You may be able to change the date of your final pay by consulting with your boss or HR department.
If you’re lucky enough to be in a job where your company gives you bonus payments, what are you doing resigning?! Unfortunately, life is a little less rosy than this and if you have decided to leave work, the issue of bonus payments and calculating how much you are entitled to can often be a tricky affair.
Bonus payments are certainly one way for a firm to engender loyalty amongst its staff. For example, your employer may run a bonus scheme which is paid relating to the amount of profit the company made in the last financial year. Does this mean that you have to wait until the end of the year before leaving? Even if bonuses are paid out quarterly, should you wait until the end of the next quarter before handing in your notice?
The best way to answer these and other questions is in the first instance, to check your contract of employment. If you need further clarification, talk to your boss and / or HR department about the bonus payment policy.
As with bonus payments, employers issue stock options to their staff to try and tie employees into staying with the company for a set period of time. This is particularly true of younger companies dealing in products or ideas that have a high-risk factor attached to them. Stock options have recently been in the news a lot because they are used by a lot of Internet companies to hire (and keep) high calibre staff they would otherwise have had problems getting.

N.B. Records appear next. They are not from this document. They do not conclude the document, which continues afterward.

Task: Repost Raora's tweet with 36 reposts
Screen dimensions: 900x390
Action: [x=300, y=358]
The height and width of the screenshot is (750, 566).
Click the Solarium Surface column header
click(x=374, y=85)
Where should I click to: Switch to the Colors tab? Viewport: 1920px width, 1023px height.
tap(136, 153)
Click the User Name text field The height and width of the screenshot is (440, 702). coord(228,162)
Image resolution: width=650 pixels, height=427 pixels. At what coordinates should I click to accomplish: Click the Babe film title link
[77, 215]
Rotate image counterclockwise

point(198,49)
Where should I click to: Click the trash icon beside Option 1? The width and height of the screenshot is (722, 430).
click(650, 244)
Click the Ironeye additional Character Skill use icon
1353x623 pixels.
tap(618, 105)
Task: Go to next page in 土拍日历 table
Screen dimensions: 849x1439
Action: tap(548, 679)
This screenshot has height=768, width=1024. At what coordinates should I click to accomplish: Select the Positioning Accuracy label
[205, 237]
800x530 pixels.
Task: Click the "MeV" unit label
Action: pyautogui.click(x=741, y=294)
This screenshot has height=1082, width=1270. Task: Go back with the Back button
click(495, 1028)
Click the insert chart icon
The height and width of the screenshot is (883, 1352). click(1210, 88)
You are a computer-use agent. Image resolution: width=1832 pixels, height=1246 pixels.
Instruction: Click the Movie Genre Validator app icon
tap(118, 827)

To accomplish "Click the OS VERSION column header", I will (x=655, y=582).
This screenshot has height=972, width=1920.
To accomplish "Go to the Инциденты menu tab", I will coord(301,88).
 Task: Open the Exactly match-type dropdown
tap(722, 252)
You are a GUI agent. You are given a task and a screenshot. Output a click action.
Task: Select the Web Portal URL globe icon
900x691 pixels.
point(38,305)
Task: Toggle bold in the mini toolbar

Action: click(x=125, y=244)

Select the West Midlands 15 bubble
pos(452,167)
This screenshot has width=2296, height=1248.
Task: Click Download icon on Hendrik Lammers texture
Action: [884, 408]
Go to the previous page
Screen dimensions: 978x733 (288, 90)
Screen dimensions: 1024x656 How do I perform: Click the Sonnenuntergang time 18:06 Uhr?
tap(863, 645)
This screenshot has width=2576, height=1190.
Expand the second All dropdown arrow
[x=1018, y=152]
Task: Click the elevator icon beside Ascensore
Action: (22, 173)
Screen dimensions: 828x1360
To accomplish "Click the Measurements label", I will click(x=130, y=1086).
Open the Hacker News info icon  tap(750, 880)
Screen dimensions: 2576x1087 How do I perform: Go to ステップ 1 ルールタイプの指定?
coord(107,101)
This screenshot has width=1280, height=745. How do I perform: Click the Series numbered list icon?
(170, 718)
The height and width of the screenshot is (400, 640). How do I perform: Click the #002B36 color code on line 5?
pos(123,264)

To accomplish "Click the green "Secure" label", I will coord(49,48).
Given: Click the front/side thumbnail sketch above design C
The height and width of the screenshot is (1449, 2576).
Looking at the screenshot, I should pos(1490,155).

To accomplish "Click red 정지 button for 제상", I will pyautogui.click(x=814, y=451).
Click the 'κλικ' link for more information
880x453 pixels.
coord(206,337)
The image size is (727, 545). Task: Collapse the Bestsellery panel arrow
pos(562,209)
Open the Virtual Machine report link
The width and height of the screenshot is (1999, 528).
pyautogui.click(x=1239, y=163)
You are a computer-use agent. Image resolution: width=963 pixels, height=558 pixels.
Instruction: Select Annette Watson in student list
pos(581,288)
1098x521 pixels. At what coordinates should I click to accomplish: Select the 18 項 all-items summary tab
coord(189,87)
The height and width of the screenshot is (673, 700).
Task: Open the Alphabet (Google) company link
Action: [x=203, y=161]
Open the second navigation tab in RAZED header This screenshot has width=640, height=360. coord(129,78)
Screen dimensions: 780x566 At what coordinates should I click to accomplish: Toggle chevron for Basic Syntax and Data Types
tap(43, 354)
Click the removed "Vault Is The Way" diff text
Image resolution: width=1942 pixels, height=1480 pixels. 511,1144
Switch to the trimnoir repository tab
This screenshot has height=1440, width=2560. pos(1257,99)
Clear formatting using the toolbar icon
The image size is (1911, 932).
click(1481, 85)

In simple terms, a stock option is a contract that gives an employee the right to buy or sell shares in the company at a set price within a certain amount of time. For example, upon starting employment with Company A, you may receive 2000 stock options. The stock options are each worth say £1. Nominally therefore, you have £2000 worth of shares in the firm.
However, you will not be able to trade or sell these options for a set period (usually 2 or 3 years) until the option to realise the value of those shares matures. And even then, you will still have to be working for the same company to do so.
On the up side, the stock options which were worth £2000 are now hopefully worth a lot more. If one share in the company is now worth £3, then the value of your shares is now £6000.
Your employment contract will tell you how long you need to have to stay with your employer to realise your options. If you are adamant that you want to resign, you may need to negotiate with your boss as to whether you can realise any of the value of your options.